[[ Data listing open ]]
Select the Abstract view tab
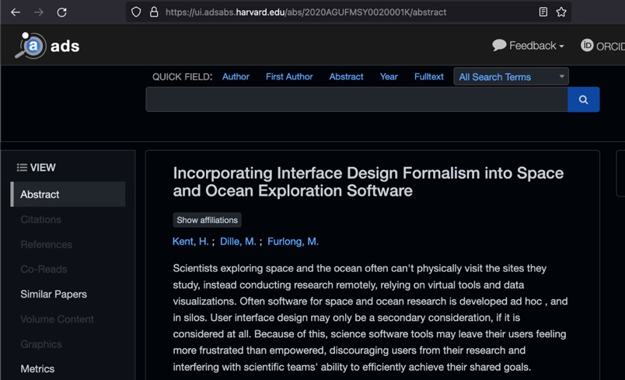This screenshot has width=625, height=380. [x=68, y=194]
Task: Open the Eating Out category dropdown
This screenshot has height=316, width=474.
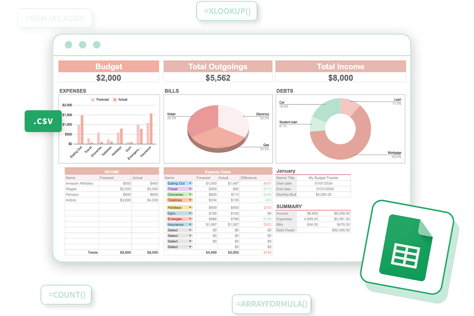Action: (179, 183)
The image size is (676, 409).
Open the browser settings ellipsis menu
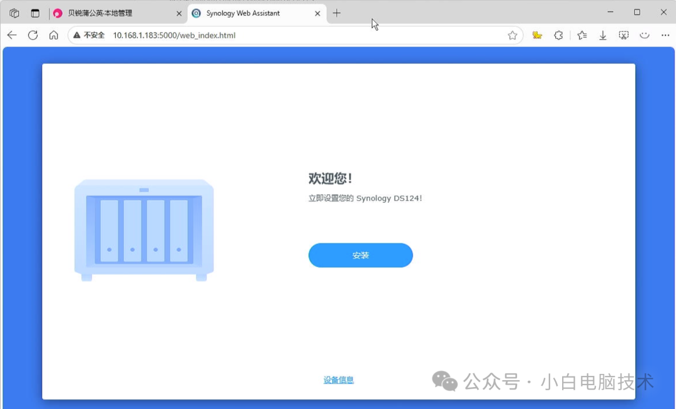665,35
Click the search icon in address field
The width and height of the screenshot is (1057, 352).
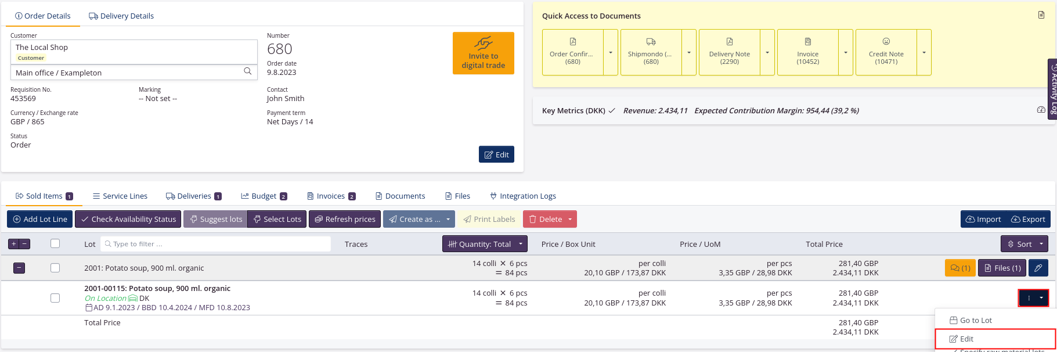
[[ Data listing closed ]]
[[ Data listing open ]]
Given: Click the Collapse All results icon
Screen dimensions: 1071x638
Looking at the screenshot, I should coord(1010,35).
[[ Data listing closed ]]
What you have to do —
In the data above, which lines have "icon"? Report each of them.

Answer section —
Click the search icon in address field
Given: Click the Collapse All results icon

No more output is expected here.